Part 2


Digital and data transformation: It’s like following a recipe

So why are new entrants eating big business’ breakfast – still?

In part 1 of this series, I explored who the real heroes in data are and how they have made data-driven culture and agile working part of their muscle memory, meaning they can now fully obsess over serving customers most effectively.

What’s the key ingredient in the data first culture?

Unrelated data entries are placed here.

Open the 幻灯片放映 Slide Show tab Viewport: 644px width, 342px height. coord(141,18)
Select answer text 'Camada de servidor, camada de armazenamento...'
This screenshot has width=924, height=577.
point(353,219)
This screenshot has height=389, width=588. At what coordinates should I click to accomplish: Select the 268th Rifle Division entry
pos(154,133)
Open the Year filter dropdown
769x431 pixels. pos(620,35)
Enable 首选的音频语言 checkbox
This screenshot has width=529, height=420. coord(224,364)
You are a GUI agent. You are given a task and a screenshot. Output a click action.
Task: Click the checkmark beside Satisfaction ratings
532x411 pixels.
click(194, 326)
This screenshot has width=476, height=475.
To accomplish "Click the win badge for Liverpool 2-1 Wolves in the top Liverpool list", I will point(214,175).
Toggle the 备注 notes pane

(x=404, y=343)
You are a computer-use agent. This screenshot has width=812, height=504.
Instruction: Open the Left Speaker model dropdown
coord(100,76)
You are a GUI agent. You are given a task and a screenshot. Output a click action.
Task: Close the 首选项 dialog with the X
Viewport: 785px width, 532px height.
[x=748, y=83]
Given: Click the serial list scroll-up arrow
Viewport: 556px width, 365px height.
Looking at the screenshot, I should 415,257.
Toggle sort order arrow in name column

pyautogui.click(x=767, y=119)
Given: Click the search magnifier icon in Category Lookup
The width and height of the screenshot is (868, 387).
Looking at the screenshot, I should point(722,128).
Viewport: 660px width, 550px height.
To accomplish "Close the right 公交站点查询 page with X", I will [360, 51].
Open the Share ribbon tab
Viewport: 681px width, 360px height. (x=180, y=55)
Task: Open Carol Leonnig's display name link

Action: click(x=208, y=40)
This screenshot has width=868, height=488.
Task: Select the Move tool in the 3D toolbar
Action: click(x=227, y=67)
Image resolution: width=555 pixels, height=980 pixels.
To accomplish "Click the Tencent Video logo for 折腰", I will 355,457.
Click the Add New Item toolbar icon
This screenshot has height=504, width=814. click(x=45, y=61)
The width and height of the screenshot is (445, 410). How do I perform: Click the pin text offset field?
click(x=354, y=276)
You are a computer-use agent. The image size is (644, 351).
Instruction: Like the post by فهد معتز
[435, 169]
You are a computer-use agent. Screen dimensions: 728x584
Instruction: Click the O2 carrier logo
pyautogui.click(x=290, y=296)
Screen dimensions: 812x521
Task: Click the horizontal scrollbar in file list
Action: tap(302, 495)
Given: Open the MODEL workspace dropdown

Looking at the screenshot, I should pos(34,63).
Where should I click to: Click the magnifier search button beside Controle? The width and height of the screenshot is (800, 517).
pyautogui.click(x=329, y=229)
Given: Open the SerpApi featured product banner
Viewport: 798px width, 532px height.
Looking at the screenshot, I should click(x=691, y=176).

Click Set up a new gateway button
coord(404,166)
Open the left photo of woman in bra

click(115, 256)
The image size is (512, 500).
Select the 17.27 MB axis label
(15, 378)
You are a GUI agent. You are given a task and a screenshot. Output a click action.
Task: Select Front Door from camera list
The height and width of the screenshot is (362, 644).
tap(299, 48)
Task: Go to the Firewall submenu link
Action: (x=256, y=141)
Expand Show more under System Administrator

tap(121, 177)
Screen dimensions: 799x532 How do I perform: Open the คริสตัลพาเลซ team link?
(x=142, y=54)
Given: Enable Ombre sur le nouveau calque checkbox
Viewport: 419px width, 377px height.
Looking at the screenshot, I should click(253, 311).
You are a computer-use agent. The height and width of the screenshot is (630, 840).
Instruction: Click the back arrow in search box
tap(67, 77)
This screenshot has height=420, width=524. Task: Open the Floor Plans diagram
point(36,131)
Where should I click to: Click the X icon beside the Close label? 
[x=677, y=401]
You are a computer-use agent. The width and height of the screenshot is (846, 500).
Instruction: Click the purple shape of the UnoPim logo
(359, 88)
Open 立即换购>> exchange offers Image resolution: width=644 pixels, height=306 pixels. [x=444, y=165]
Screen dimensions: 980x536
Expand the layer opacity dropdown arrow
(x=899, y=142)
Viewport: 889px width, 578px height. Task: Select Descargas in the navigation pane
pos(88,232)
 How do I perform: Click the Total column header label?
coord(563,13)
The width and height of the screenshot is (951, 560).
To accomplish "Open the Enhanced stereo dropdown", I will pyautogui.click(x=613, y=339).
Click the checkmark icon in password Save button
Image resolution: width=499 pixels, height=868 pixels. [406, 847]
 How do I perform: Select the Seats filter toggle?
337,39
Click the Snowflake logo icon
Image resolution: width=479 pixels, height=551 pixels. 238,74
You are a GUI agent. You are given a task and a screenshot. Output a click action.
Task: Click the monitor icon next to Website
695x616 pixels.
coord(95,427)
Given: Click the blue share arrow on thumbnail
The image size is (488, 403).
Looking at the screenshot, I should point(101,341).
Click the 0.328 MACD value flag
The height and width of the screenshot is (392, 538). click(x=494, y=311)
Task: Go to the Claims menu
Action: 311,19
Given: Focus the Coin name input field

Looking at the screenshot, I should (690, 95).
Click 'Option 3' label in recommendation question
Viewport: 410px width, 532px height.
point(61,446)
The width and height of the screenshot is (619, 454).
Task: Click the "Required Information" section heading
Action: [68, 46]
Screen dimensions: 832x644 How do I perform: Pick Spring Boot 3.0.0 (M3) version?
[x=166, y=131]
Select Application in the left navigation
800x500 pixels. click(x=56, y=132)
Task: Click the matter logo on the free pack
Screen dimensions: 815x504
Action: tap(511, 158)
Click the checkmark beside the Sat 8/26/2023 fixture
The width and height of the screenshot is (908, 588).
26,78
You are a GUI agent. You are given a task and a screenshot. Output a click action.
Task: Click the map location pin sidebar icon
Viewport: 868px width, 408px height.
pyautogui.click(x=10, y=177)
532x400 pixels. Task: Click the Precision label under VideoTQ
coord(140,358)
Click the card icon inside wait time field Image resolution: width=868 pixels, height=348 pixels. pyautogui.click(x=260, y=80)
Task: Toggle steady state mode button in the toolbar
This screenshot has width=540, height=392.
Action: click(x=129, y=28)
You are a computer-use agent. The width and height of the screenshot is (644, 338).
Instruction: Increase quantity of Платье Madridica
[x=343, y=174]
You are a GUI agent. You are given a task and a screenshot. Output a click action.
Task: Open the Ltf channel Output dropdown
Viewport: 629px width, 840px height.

But how did these companies get to be in the zen-like position of being so far up the maturity curve that they don’t even talk about ‘agile’ or ‘data’? There’s so many factors that made them good and keep them good, but the first step is that of leadership. They were lead there. Every tech start-up in Silicon Valley, Tel Aviv, Mumbai and Shanghai right now, has a founding team that knows it must be ‘data-driven’ from the outset to succeed in discovering the market opportunities they are hunting. It’s easier if you’re just starting out, to receive that wisdom and set your team culture up for success. It’s much harder to transform an organisation that has a different way of thinking and needs to embrace some of the value-exploitation of their data before one of these start-up, challenger market entrants uses a different kind of data to undermine your proprietary advantages.

A sprinkle of skills and a spoonful of good vibes

It takes an excellent leader to transform an organisation, whether that is the wholesale digital transformation required, or a market shift which responds to other technical or market shifts.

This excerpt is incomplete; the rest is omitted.